May 9, Wednesday 14:15, Room 303, Jacobs Building

Title: Principles of Reasoning with Graphical Models

Lecturer: Rina Dechter

Lecturer homepage : http://www.ics.uci.edu/~dechter/

Affiliation : University of California, Irvine

 

Graphical models, e.g., Bayesian networks, Markov random fields, constraint networks and influence diagrams, are knowledge representation schemes that capture independencies in the knowledge base and support efficient, graph-based algorithms for a variety of reasoning tasks. Their applications include scheduling, planning, diagnosis and situation assessment, design, and hardware and software verification. Algorithms for reasoning in graphical models are of two primary types: inference-based (e.g., variable-elimination, join-tree clustering) and search- based. Exact inference-based algorithms are exponentially bounded (both time and space) by the tree-width of the graph.

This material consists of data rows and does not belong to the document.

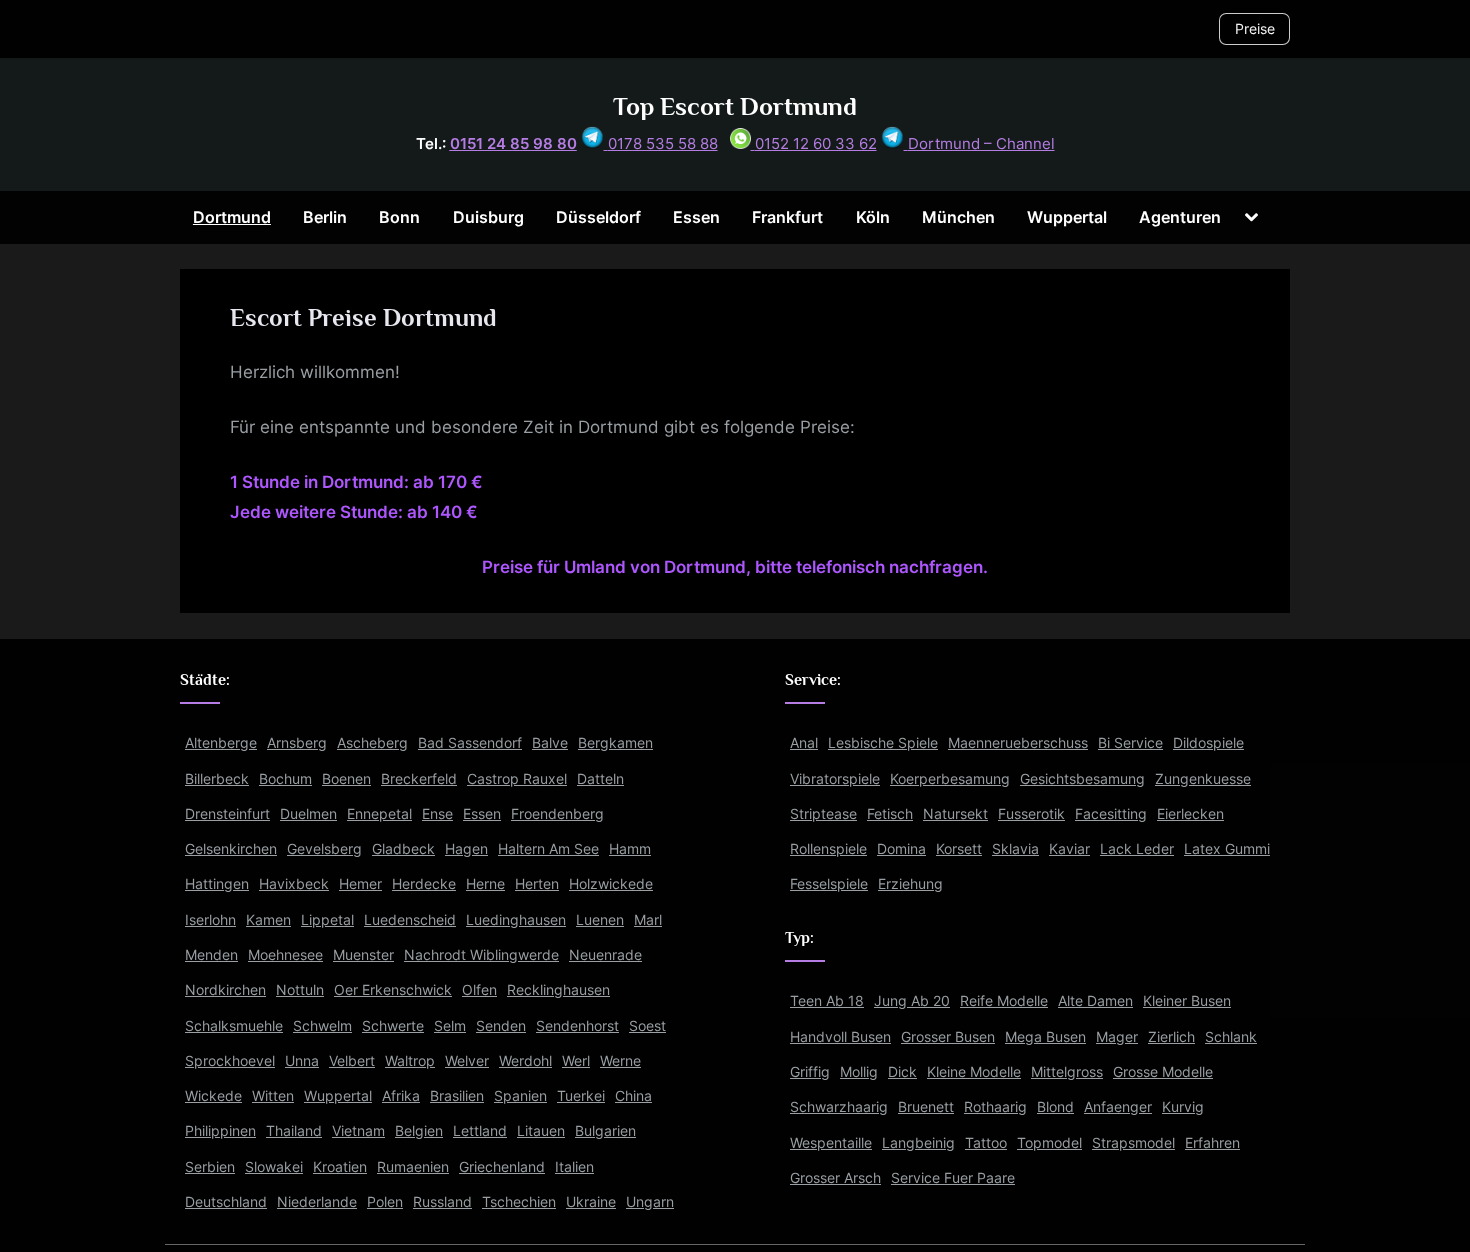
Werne (620, 1060)
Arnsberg (297, 742)
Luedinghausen (516, 919)
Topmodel (1049, 1142)
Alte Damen (1095, 1000)
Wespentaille (831, 1142)
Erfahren (1212, 1142)
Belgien (419, 1130)
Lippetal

Search algorithms that explore an AND/OR search space can accommodate a more flexible time and memory tradeoff but their performance can also be bounded exponentially by the tree-width. My talk will focus on overviewing the two primary types of reasoning algorithms , presenting and contrasting their properties , and considering their hybrids. If time permits, I will comment on approximations of inference (e.g., mini-bucket and belief propagation) and search (e.g., SampleSearch, AND/OR sampling and cutset sampling).